Gears of War 4 – Review

Gears of War 4 – Review
Gears of War 4 Logo

Gears of War 4 hat eine längere und actionreichere Story als Gears 5. Für mich war das fast schon auf dem Niveau eines Uncharted für die Playstation. Außerdem haben mir die Angriffswellen in zwei Kapiteln gefallen, die es in Gears 5 leider nicht gibt.

Diesmal konnte ich auch alle Missionen ohne ein Modmenü spielen. Ansonsten gelten auch ein paar Pro Argumente von Gears 5. Zum Beispiel gibt es eine gute Vertonung der Charaktere auf Deutsch, kleine Rätsel und die Spiel-Optionen „Farbblindenmodus und Untertitel“. Das letzte Pro Argument ist, dass man das Ducken zwar nicht umschalten kann, sich der Charakter jedoch von selbst duckt, sobald man unter etwas wie Beispielsweise einem Baum durchgehen muss.

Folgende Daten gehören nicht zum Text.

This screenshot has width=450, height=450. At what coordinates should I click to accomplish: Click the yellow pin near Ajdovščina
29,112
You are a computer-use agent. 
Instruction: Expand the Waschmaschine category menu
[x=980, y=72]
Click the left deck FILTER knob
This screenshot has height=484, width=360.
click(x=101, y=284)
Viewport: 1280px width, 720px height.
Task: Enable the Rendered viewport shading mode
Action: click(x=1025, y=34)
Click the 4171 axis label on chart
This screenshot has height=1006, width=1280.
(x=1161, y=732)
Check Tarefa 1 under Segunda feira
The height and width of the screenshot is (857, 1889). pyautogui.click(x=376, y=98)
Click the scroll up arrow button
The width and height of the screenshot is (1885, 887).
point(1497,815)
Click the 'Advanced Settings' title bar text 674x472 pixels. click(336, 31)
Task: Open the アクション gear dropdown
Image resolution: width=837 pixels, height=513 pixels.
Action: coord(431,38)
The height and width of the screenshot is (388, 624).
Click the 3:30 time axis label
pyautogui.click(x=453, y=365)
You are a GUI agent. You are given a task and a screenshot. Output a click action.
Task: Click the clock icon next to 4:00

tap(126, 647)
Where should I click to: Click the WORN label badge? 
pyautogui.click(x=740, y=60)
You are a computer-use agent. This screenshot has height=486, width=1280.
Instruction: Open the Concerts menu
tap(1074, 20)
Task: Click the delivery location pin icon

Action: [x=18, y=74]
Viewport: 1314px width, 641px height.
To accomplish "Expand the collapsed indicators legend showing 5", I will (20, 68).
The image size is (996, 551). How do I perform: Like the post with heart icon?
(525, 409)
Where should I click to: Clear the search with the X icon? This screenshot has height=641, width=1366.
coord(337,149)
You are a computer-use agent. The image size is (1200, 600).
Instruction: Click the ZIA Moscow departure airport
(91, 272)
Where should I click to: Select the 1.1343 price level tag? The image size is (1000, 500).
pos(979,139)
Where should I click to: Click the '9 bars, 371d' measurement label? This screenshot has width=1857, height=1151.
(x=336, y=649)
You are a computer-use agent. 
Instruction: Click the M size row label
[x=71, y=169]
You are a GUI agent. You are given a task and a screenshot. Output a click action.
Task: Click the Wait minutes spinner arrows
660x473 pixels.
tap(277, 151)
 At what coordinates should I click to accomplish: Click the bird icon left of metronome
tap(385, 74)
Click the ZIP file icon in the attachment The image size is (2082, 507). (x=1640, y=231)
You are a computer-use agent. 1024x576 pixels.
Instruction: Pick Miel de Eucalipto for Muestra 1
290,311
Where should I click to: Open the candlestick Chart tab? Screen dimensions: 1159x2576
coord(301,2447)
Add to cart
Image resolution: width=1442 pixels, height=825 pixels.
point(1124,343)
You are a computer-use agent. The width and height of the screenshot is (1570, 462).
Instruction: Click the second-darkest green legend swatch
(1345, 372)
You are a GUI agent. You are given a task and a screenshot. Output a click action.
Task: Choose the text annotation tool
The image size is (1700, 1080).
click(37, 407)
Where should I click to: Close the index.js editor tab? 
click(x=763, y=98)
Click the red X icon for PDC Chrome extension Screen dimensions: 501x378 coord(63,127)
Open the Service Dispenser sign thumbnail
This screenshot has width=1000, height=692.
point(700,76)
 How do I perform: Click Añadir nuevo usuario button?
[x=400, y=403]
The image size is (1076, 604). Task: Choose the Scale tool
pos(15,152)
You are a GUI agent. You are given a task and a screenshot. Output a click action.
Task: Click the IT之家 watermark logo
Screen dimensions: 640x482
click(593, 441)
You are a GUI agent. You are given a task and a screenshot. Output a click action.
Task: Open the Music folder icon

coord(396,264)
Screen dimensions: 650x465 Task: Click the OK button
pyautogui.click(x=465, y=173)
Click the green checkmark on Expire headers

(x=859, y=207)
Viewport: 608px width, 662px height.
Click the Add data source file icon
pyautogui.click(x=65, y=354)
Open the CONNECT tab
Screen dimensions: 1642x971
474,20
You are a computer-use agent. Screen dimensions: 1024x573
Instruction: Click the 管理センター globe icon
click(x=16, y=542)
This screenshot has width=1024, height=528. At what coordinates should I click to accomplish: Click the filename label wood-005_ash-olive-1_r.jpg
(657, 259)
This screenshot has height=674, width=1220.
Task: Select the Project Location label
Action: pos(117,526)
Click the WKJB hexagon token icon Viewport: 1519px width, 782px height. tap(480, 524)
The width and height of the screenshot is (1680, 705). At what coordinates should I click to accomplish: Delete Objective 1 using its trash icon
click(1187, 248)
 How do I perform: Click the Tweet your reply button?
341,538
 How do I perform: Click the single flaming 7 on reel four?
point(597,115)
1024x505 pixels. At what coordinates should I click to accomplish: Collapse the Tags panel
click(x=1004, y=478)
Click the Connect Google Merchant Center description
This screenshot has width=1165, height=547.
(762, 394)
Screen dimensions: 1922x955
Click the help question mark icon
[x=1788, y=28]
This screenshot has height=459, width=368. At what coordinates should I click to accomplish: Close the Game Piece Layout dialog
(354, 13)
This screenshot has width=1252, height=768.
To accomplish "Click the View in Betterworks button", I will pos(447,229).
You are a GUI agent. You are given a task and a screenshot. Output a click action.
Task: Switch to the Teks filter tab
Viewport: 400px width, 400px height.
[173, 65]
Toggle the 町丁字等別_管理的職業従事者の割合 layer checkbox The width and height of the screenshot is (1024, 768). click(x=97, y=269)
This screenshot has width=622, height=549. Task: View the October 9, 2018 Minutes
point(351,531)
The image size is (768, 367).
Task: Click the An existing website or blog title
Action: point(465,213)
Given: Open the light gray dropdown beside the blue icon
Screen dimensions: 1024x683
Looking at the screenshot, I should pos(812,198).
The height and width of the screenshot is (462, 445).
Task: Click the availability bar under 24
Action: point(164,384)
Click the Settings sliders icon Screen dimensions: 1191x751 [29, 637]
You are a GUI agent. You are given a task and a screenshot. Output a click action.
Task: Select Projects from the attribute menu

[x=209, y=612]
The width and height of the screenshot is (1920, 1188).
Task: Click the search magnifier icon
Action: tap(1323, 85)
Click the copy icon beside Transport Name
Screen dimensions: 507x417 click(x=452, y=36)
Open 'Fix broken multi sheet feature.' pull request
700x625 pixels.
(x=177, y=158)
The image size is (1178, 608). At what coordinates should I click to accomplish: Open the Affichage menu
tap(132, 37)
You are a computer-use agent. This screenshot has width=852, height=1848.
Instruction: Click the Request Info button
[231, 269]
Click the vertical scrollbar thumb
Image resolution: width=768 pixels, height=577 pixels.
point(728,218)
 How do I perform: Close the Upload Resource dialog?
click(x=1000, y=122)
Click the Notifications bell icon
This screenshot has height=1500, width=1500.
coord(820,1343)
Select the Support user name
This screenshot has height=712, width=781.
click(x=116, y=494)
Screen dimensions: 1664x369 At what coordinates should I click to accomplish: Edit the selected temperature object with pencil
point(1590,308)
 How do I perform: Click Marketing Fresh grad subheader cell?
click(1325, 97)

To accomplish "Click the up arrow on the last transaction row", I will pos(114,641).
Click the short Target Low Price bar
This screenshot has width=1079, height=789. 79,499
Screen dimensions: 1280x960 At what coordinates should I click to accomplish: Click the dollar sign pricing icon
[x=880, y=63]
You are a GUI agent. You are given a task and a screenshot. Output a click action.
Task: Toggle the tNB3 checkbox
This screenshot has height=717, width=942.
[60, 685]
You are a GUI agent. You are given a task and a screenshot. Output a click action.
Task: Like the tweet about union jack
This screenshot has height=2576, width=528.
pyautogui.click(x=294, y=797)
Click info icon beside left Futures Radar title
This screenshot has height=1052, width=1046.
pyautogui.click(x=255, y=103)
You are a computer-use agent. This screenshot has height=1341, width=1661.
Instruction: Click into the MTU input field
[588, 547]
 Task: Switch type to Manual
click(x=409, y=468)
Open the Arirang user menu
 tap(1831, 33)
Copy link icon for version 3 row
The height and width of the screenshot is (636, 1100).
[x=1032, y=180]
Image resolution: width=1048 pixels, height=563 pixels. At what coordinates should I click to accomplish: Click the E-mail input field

Kommen wir jetzt aber mal zu den Dingen, die mir an Gears of War 4 nicht gefallen haben. Zum einen lässt sich das Zielen und Sprinten nicht umschalten und zum anderen gibt es keine Einführung in das Spiel und keine Antipp-Hilfe. Außerdem ist die Steuerung von Fahrzeugen mit Maus und Tastatur etwas ungenau. Bevor wir zum letzten kontra Argument kommen, möchte ich noch sagen, dass die Mausgeschwindigkeit vom Umsehen, genauso wie bei Gears 5, beim Sprinten sehr langsam wird. Das letzte kontra Argument ist, dass es zwar eine Zielhilfe gibt, diese allerdings nur minimal in die Richtung des Gegners zielt.